Silence descended. Charlotte frowned at the carpet. No doubt she was unsettled by the encounter.

“An odd sort of man, Mr. Hanks. But he seemed to know his business,” she said.

“He came highly recommended,” replied Alec. She rose, took a step toward the door, stopped. What was this awkwardness that rose between them, Alec wondered? First the breakfast table, and now here. He generally found conversation untaxing; he was known among his friends for smoothing over sticky encounters. But something about this young woman paralyzed his skills. And yet he didn’t want her to go.

“You have a great many letters,” Charlotte observed.

“Estate business.”

“Do you have many estates? My father never received so much correspondence.”

“It’s the times.”

“The…?”

“The current state of the country.”

“What do you mean?” She grimaced. “I’m horribly ignorant. Henry didn’t take any newspapers, as my father used to do, and he refused to let me subscribe to the circulating library.”

“What the deuce was wrong with the man?” burst from Alec.

“Just selfishness, I think.” Her expression was sad now rather than outraged. “Complete and utter selfishness. Tell me about things in the country.”

Unlike his sisters and brother—or Frances, who actually seemed to blame their tenants for his father’s death—she seemed sincerely interested. “You’ve heard of the new textile machinery?”

“Some. Where I grew up it was all agricultural.”

“Well, machinery is changing the world, and for the worse, right now, for many families. People on my land, or in nearby villages, who used to sell what they wove on their home looms have been put out of business by cheaper goods from the factories.”

Charlotte nodded. She didn’t appear bored.

“Some leave their homes to work in the mills, but those jobs are backbreaking, and still don’t pay a living wage.
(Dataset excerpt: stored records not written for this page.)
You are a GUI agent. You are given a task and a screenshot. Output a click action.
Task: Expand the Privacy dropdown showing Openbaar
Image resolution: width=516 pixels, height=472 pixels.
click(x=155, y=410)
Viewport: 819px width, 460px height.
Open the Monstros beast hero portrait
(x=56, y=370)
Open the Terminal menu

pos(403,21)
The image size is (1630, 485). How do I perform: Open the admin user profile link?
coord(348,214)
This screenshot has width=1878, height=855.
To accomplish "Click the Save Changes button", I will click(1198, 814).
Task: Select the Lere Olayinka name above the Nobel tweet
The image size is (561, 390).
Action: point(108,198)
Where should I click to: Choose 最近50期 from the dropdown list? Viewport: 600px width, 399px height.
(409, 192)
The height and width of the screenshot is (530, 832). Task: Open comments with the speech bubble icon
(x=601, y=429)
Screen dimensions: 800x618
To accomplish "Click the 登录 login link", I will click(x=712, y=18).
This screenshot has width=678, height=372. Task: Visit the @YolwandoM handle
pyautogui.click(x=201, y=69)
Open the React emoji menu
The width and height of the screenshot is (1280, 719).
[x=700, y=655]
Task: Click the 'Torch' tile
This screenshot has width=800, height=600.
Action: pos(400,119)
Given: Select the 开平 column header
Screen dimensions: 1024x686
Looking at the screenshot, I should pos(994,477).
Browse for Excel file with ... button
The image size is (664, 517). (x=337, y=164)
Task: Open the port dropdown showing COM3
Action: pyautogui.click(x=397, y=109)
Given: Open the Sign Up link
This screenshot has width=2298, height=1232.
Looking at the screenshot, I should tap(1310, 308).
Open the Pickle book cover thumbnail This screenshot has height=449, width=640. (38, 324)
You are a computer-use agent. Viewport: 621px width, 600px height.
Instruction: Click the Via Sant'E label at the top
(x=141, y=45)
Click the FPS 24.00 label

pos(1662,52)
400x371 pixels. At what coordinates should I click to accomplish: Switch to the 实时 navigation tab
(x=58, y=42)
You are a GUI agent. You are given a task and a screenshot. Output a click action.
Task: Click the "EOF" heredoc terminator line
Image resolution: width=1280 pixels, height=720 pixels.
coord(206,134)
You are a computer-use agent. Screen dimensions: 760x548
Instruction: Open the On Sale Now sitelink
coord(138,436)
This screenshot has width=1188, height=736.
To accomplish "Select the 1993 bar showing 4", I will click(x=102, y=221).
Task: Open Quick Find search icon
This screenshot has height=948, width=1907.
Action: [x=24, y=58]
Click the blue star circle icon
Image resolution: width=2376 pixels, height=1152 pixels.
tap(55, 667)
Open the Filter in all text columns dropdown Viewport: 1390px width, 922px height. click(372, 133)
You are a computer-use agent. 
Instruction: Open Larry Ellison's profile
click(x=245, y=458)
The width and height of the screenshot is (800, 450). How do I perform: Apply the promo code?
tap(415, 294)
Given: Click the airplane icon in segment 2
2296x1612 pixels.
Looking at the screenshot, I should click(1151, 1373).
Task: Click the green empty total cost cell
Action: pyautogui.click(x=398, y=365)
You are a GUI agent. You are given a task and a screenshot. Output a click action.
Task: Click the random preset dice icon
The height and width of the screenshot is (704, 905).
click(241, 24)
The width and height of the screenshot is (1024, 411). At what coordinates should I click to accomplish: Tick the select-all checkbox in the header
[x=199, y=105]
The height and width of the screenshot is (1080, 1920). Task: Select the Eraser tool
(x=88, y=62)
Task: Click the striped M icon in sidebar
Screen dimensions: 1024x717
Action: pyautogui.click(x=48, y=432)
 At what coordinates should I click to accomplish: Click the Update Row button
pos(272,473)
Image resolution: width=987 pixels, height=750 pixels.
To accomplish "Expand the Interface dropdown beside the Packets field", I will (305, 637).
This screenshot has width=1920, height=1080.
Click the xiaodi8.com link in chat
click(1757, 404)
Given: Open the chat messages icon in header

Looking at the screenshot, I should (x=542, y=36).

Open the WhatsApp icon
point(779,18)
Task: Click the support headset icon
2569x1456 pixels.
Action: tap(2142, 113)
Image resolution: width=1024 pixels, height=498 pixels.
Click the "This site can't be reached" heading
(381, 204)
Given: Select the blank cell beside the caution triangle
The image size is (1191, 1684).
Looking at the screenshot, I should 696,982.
So either way, they starve.”

“Couldn’t they just… do other things?”

“Such as?”

“I… I don’t know. Grow more food?”

Alec sighed. He was all too familiar with the futility of explaining this problem to members of his own class. “Most of them were already growing all they could. A few go into service or join the army. But this is a massive change. And by and large, there are no other things for them to do.”

“Can’t they be offered assistance, to find new…?”

Alec’s bitterness overcame him. “Our government feels that protest equals treason, and we should hang those who object to these conditions.”

“Surely not!”

It was always the same, Alec thought. Now she would recall that she had urgent business elsewhere. A cup of tea, perhaps, or a thrilling novel. He waited, but Charlotte merely gazed at him as if waiting for a solution to the intractable. “You like to read?”

She looked startled. “Yes.”

“You’re fond of Lord Byron, perhaps?”

“I have read some of his…”

“But not, I imagine, his work about the plight of the weavers, and the fact that the government is, yes, hanging young Englishmen for attacking the new machinery. Frame breakers they call them.” Alec shuffled through the papers on his desk. “Here.”

Charlotte came to join him. She leaned over the page and read aloud:

Some folks for certain have thought it was shocking,

When Famine appeals and when Poverty groans,

That Life should be valued at less than a stocking,

And breaking of frames lead to breaking of bones.

If it should prove so, I trust, by this token,

(And who will refuse to partake in the hope?)

That the frames of the fools may be first to be
broken
,

Who, when asked for a
remedy
, send down a
rope
.

She turned to look at him, her coppery eyes intense with feeling. “But what can be done to help them?”

Those eyes were very close, and the anxious sympathy he saw in her face was such a relief and a revelation. No one close to him had been moved by the emergency he felt rising around him every day. No one seemed to want to hear or understand, while Alec felt the world was teetering on the brink with so few—so very few—people straining to save it.